Jérôme Bouquet (E.14), consultant en innovation et transformation, membre du groupement HEC Aérospatial défense & sécurité.
PAS UNIQUEMENT L’armée a toujours misé sur le levier technologique pour prendre un ascendant sur l’adversaire. N’oublions pas qu’Internet et le GPS étaient au départ des applications militaires, qui furent ensuite déclinées dans le monde civil. Les États investissent des montants colossaux pour développer des technologies et des équipements aux performances supérieures : avions, moyens de communication, satellites, missiles de précisions, sous-marins… dont les performances peuvent faire la différence. Une tendance se dessine. Le monde militaire cherche de plus en plus à utiliser des technologies issues du monde civil avec des applications immédiates. Je pense à l’intelligence artificielle, aux drones ou encore aux nano-satellites. Par exemple, le réseau Starlink d’Elon Musk offre un appui décisif de communication aux troupes ukrainiennes. Dans ce conflit, on voit les forces ukrainiennes, véritable armée « MacGyver », conjuguer des technologies militaires classiques (telles que l’artillerie) et des technologies du civil (applications digitales, drones). Plusieurs innovations pourraient révéler déterminantes dans le futur : missiles hypersoniques, armes à énergie dirigée, micro-drones, robots de combat, sous-marins autonomes… Il faudra tenir compte de l’accélération des évolutions technologies civiles et de leurs interconnexions avec le militaire. Toutefois, la guerre de demain ne sera pas que technologique. Elle se jouera aussi sur les capacités d’adaptation collective : l’état d’esprit et d’initiative, la culture de l’innovation, l’agilité intellectuelle et l’aptitude à se coordonner de façon souple et cohérente.
10. La guerre coûte cher, et elle ne rapporte rien.
Tomasz Michalski, professeur associé d’économie à HEC.
FAUX Si on considère les destructions et les pertes de vies humaines, un conflit direct entre deux parties constitue un jeu à sommes négatives. En soi, la guerre ne peut pas avoir d’impact économique positif. Toutefois, les préparatifs de la guerre ont pu conduire à des accélérations technologiques conséquentes. D’après certains chercheurs comme Philip T. Hoffman de l’université de Princeton (ou du California Institute of Technology ?) les rivalités militaires entre pays européens depuis le Moyen-Âge ont entraîné des progrès technologiques et des avancées scientifiques qui ont débouché sur les révolutions industrielles.
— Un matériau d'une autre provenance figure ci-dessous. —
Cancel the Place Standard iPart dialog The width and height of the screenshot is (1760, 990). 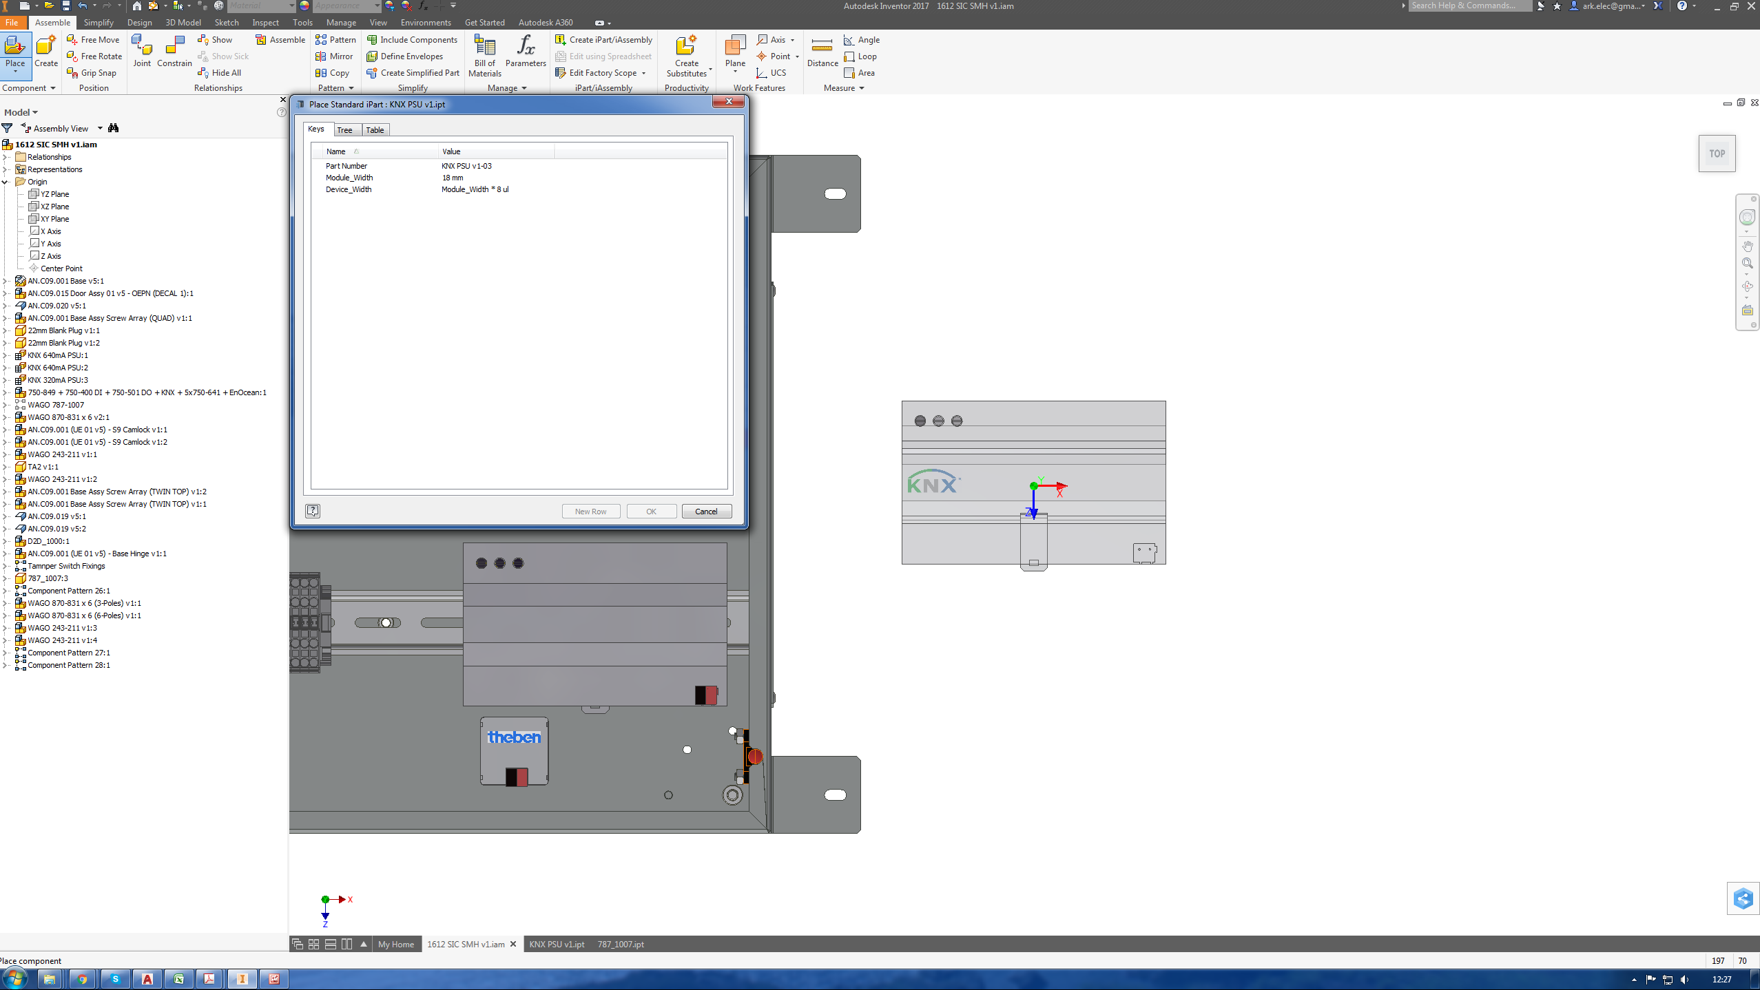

De même, les deux guerres mondiales du siècle dernier ont vu naître et accélérer des inventions de premier ordre, de l’acier inoxydable à l’énergie nucléaire en passant par le radar. Des progrès ont également été réalisés dans des domaines comme les mathématiques (intégrale d’Itô) ou les statistiques. Certains auteurs tels que Enrico Moretti, Claudia Steinwender et John Van Reenen affirment que la recherche militaire pendant la guerre froide a stimulé la R&D du secteur privé dans les pays de l’OCDE. De ce point de vue, la chute du rideau de fer pourrait avoir contribué à ralentir la croissance de la productivité dans les économies développées à partir des années 1990. Le rebond actuel des investissements militaires (par nature non délocalisables), dans la cybersécurité, les technologies de l’information, l’aérospatiale, voire les armes lourdes, pourrait donner à l’économie mondiale le surcroît de productivité dont elle a besoin. À condition, bien sûr, d’éviter une guerre à grande échelle.